### Saved data entries
----------------------------------------

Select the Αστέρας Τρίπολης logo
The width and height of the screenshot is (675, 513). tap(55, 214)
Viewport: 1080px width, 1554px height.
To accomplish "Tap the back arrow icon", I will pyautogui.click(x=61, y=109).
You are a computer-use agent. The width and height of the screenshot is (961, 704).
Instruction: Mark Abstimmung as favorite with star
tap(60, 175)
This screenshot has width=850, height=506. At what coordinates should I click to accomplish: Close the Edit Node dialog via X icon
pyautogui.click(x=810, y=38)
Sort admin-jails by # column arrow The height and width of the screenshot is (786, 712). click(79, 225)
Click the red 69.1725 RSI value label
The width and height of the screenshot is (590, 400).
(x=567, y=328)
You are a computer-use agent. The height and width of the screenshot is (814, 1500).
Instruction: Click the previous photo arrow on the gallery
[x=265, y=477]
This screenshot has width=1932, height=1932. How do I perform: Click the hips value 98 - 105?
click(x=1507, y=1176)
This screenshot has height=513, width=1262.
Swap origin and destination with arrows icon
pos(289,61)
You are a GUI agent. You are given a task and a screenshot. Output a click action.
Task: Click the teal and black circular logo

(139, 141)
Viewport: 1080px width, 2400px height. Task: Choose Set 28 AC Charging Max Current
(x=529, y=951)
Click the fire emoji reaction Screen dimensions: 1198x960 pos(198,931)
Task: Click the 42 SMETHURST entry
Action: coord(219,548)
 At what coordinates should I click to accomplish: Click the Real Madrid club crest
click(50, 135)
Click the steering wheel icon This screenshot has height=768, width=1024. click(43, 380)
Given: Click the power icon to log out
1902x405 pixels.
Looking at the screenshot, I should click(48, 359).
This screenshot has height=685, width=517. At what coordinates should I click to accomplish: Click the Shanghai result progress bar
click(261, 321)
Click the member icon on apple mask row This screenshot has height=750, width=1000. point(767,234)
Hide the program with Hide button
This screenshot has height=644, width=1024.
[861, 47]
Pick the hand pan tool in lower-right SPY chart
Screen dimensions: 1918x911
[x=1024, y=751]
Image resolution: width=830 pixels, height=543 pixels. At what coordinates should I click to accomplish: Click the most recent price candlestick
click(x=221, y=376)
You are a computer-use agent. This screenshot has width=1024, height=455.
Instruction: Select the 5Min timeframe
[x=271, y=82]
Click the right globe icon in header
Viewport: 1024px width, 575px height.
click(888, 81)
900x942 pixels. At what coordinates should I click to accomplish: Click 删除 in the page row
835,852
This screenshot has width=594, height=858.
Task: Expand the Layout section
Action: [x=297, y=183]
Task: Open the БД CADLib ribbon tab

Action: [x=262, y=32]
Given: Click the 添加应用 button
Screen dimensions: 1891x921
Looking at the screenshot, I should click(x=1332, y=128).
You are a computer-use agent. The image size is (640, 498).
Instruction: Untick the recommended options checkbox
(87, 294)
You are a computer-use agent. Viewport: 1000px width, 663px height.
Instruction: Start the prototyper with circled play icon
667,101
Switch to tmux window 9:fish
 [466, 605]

----------------------------------------

### WORK INSTRUCTION
Set down, word for word, every line from the line that holds "Instruction: Select the 5Min timeframe" to the end of the entries above, including both ends.

### WRITTEN SOLUTION
Instruction: Select the 5Min timeframe
[x=271, y=82]
Click the right globe icon in header
Viewport: 1024px width, 575px height.
click(888, 81)
900x942 pixels. At what coordinates should I click to accomplish: Click 删除 in the page row
835,852
This screenshot has width=594, height=858.
Task: Expand the Layout section
Action: [x=297, y=183]
Task: Open the БД CADLib ribbon tab

Action: [x=262, y=32]
Given: Click the 添加应用 button
Screen dimensions: 1891x921
Looking at the screenshot, I should click(x=1332, y=128).
You are a computer-use agent. The image size is (640, 498).
Instruction: Untick the recommended options checkbox
(87, 294)
You are a computer-use agent. Viewport: 1000px width, 663px height.
Instruction: Start the prototyper with circled play icon
667,101
Switch to tmux window 9:fish
 [466, 605]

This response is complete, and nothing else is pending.